Private Mathews may have felt deserving of special treatment because he had attended medical school and was a school teacher before the war. He’d enlisted as a Private in June 1861 but, as he wrote the President,

My qualifications I think, sir, render me capable of filling a station that would better enable me to relieve myself of the embarrassment [the poverty of his family] of which I have spoken.

The letter was received in the office of the President on 25 March, and was apparently answered (those may be the President’s initials at top right), but the reply in not Mathews’ file.
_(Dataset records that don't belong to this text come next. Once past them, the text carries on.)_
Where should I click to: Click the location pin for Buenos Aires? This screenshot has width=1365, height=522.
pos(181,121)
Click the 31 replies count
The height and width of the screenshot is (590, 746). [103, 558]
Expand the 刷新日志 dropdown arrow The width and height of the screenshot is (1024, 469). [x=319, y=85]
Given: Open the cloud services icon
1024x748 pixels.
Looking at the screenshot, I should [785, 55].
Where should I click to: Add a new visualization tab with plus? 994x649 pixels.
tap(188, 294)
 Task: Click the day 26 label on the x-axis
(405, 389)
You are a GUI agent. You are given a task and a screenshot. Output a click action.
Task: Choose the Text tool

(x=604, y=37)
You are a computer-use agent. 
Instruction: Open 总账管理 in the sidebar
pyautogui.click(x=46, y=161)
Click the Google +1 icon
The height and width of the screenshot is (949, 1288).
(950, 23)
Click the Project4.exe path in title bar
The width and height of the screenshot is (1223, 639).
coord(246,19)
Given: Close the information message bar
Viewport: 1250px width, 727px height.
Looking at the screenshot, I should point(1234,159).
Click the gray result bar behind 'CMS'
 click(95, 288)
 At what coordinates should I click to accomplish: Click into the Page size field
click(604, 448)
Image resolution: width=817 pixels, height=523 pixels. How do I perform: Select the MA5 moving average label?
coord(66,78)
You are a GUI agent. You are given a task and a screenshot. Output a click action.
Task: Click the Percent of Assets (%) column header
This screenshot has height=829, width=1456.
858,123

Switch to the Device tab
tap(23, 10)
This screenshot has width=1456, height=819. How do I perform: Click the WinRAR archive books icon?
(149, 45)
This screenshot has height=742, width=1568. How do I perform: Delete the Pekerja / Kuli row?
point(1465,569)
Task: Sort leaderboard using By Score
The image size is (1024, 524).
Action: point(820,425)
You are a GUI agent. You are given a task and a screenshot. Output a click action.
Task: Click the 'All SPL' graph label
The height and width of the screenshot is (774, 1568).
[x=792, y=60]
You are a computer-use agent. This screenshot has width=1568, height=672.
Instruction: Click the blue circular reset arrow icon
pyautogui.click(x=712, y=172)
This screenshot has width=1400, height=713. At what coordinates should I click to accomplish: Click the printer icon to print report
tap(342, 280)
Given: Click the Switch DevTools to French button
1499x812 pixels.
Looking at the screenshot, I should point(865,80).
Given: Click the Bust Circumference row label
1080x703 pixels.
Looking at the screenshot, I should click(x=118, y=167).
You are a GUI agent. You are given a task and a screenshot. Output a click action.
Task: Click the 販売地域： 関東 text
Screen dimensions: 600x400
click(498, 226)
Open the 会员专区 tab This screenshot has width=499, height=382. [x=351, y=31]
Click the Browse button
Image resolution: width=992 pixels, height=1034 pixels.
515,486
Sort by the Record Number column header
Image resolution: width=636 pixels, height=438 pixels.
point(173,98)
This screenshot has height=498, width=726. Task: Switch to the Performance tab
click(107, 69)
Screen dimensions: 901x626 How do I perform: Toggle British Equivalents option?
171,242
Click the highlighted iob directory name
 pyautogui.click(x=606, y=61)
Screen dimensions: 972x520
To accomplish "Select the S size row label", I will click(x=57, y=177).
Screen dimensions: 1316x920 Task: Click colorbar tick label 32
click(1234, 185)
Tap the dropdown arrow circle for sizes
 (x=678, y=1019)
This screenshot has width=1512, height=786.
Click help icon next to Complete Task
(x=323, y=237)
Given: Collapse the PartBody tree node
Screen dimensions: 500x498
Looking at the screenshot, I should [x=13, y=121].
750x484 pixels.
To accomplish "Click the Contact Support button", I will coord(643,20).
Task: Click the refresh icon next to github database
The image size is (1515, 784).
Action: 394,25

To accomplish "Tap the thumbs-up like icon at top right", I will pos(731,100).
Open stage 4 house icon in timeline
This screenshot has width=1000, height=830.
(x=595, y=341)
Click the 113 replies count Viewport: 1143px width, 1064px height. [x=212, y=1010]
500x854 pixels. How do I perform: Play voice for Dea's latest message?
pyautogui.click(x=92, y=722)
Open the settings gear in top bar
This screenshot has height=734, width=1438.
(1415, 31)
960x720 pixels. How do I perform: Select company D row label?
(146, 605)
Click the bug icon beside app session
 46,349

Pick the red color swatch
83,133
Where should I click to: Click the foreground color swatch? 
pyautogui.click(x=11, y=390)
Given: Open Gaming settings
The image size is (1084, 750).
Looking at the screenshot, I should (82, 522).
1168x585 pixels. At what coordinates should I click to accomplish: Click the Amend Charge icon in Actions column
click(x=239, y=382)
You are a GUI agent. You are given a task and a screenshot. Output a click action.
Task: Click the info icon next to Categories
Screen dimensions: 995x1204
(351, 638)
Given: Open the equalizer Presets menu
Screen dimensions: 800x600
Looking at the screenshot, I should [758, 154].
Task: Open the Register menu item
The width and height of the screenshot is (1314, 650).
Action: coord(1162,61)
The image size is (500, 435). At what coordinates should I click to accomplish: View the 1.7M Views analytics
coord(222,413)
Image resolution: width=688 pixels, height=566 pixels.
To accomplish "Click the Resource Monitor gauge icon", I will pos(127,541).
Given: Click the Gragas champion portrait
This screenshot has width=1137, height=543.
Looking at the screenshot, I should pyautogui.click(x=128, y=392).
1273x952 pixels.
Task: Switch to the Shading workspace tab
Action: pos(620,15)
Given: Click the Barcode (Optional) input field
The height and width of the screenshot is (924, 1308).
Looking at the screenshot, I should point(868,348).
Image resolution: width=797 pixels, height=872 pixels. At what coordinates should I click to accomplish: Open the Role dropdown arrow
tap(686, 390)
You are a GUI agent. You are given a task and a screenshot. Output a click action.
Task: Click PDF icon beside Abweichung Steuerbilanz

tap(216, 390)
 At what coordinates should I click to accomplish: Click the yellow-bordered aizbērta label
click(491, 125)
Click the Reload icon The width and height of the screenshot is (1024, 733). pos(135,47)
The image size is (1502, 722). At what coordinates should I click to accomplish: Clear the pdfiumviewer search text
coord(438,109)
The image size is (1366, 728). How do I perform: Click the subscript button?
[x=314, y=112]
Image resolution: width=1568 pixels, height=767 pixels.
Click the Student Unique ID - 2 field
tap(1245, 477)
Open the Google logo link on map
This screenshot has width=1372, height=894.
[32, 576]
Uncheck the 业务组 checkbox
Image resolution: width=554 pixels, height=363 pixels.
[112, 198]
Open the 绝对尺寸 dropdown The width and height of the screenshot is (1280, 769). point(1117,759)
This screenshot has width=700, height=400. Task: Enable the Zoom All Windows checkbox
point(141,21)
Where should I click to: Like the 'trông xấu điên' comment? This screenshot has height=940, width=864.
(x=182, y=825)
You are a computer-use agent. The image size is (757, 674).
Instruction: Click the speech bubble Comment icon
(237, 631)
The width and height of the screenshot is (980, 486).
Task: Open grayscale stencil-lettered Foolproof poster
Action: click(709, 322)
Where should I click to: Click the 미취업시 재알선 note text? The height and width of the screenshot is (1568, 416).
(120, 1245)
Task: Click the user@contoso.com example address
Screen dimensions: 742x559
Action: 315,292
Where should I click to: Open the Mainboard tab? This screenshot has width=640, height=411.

In any case, no new position was immediately forthcoming. Instead, he was elected by his Company to Junior 2nd Lieutenant in September 1862, and was their Captain by 1864.

If you are a student of US Naval Aviation, this 1911 photograph may be something like the holy grail.

Pictured is the Curtiss A-1 aircraft with Glenn H Curtiss at the wheel. Seated (L-R) are his students – young US Navy officers John Rodgers, John Henry Towers, and Theodore Ellyson – who qualified that summer as Naval Aviators #2, #3 and #1, respectively. The man standing at left is not identified, but is possibly Eugene Burton Ely (1879-1911), Curtiss’ pilot and a pioneer of Naval Aviation in his own right – the first man to take off from and land on a ship.

All of these men had tremendous flying stories and family histories – well worth a look when you have the time.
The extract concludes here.